▸ **GIVEN TEXT**:

-*-*-

3.Preemption Rolled Back
The Reform Act dealt a significant blow to federal preemption of state consumer laws with regard to financial services. The Reform Act explicitly provides that it does not preempt any state law except to the extent that the state law is inconsistent with the provisions of the Reform Act. If a state law is inconsistent with the provisions of the Reform Act, it is only preempted to the extent of the inconsistency. Thus, the Reform Act acts as a "floor" for consumer financial product and service regulation, and the states retain the authority to enact "greater protections" for their citizens. In addition, if a majority of states enact a resolution supporting a consumer protection regulation, the Bureau is required to issue a notice of proposed rulemaking on the topic, but is not required to codify such a regulation.
Further, States' Attorneys General are empowered to bring civil actions in Federal District Court or State court to enforce the consumer protection provisions of Title X and associated Bureau regulations and may seek any remedy available under state or federal law. Similarly, State regulators other than the State's Attorney General may also enforce Title X and the Bureau's regulations against state-chartered, incorporated, or licensed entities. National banks and federal savings associations may be sued by such state regulators, but only to enforce the regulations issued by the Bureau, not to enforce the underlying statute itself. While there are no private rights of action specifically authorized under the Reform Act, it can be anticipated that plaintiffs' attorneys will utilize state unfair and deceptive practice statutes and similar state laws with private rights of action.
The Reform Act limits federal preemption with regard to national banks and federal savings associations, stating that state consumer protection law is preempted as to these types of chartered institutions only if: (i) the applications of the law would have a discriminatory effect on national banks or federal savings associations; (ii) the law is preempted by another provision of federal law, other than the National Bank Act; or (iii) if the state law "prevents or significantly interferes" with the bank's exercise of its powers. As a further limitation, the Office of the Comptroller of the Currency is authorized to make these preemption decisions only on a case by case basis, subject to de novo judicial review.
The Bureau is authorized to conduct investigations and to undertake actions to enforce federal consumer financial protection laws and their promulgating regulations. These investigations may be conducted jointly with other regulators or solely by the Bureau. In exercising investigative authority, the Bureau may issue subpoenas, requests for production of documents, or demands for written reports or answers. The Bureau may also conduct hearings and institute adjudication proceedings to enforce those "enumerated" consumer laws, discussed above,2 or any regulations or orders prescribed thereunder. In addition, the Bureau is empowered to seek cease and desist orders for violations of its regulations, and may issue temporary cease and desist orders itself if it believes that the continuance of such activity during an ongoing cease and desist proceeding would cause the party to become insolvent or would otherwise prejudice consumers' interests.

-*-*-

▸ **DATA SECTION**:
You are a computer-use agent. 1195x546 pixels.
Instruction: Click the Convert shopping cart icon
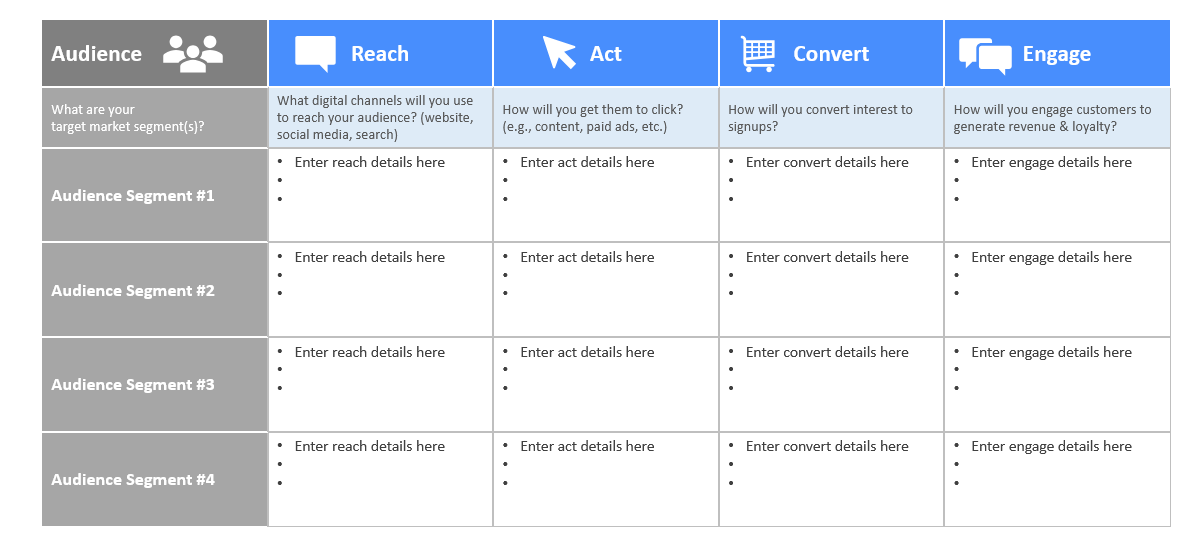pyautogui.click(x=758, y=54)
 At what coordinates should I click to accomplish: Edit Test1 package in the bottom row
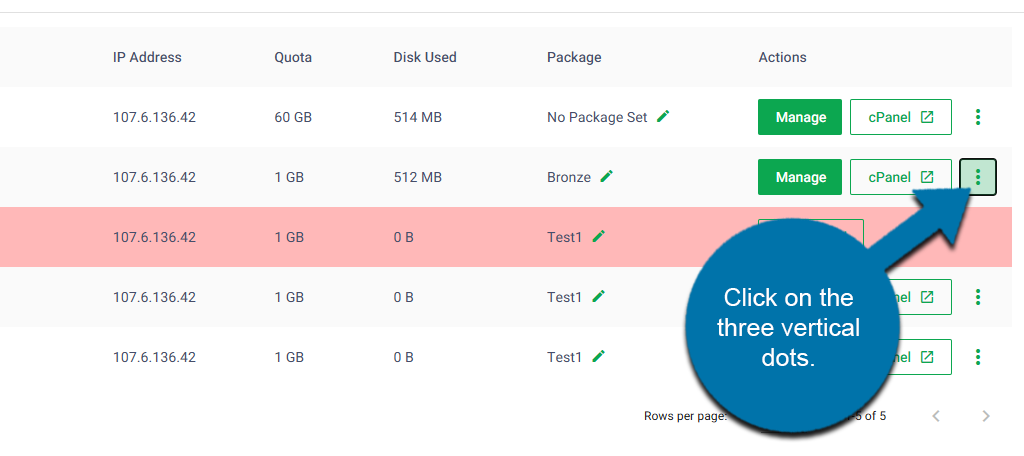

-*-*-

▸ **JOBS**:
1. In the preemption text above, rewrite the paragraph that begins "The Reform Act limits federal preemption" as a short list that keeps its main facts.
2. Answer these questions from the preemption text above:
(a) What must the Bureau do if a majority of states pass a resolution supporting a consumer protection regulation?
(b) In which courts may States' Attorneys General bring civil actions to enforce Title X?
(c) On what basis may the Office of the Comptroller of the Currency make preemption decisions?

▸ **FULL ANSWERS**:
1.
State consumer protection law is preempted for national banks and federal savings associations only if:
- applying the law would discriminate against national banks or federal savings associations;
- another federal law, other than the National Bank Act, preempts it; or
- the law "prevents or significantly interferes" with the bank's exercise of its powers.

The Office of the Comptroller of the Currency may make these preemption decisions only case by case, and those decisions are subject to de novo judicial review.

2.
(a) It must issue a notice of proposed rulemaking on the topic, but it does not have to codify the regulation.
(b) In Federal District Court or State court.
(c) Only on a case by case basis, subject to de novo judicial review.